Desde agosto de 2025, Rebeca não compete no solo por conta das recorrentes lesões no joelho. O foco atual está nos três aparelhos restantes: trave, salto e barras.
Impacto no crescimento da ginástica
O sucesso em Tóquio-2021 e Paris-2024 impulsionou a procura por aulas de ginástica no país, observa a atleta. “Há mais vagas e ginásios para crianças e adolescentes em várias regiões”, comentou, lembrando que a modalidade também funciona como base motora para outros esportes.


Imagem: Internet
Liberdade de escolha no uniforme
Rebeca defendeu que cada ginasta use a roupa com a qual se sinta confortável.
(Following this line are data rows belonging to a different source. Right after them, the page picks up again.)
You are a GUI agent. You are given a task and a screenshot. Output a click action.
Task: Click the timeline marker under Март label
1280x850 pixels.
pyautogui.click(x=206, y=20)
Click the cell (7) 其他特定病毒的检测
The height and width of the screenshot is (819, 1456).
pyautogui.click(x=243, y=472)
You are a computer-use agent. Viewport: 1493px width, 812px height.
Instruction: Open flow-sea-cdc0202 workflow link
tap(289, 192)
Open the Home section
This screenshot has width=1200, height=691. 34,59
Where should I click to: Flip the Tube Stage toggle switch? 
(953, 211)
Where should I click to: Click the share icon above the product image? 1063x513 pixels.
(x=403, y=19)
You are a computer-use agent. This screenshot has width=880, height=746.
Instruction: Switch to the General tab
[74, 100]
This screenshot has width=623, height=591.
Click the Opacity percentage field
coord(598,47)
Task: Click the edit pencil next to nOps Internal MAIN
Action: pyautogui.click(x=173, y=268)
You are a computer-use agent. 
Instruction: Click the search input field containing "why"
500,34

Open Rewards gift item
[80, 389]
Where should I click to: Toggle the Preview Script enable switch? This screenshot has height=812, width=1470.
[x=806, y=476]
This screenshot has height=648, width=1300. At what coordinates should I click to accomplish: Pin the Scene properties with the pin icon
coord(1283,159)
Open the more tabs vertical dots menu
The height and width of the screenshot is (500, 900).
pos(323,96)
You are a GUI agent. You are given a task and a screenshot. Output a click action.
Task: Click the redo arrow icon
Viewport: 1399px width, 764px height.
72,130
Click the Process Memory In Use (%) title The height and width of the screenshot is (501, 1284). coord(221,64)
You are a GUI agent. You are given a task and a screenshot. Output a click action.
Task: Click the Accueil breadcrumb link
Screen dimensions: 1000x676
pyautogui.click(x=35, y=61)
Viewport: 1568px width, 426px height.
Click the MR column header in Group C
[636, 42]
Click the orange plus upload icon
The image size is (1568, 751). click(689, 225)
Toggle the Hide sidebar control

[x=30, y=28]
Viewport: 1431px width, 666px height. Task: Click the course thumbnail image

Ela citou o exemplo da equipe alemã, que competiu com macacões longos em Tóquio para combater a sexualização das atletas. “Se a colega prefere short, bermuda, calça ou collant cavado, precisa ser respeitada”, disse, elogiando a decisão da Federação Internacional de permitir os unitards — ainda que os shorts continuem vetados.
Mensagem às novas gerações
No encerramento, a recordista olímpica incentivou as jovens ginastas a criarem referências e acreditarem na própria força: “O empenho de verdade vem de dentro”.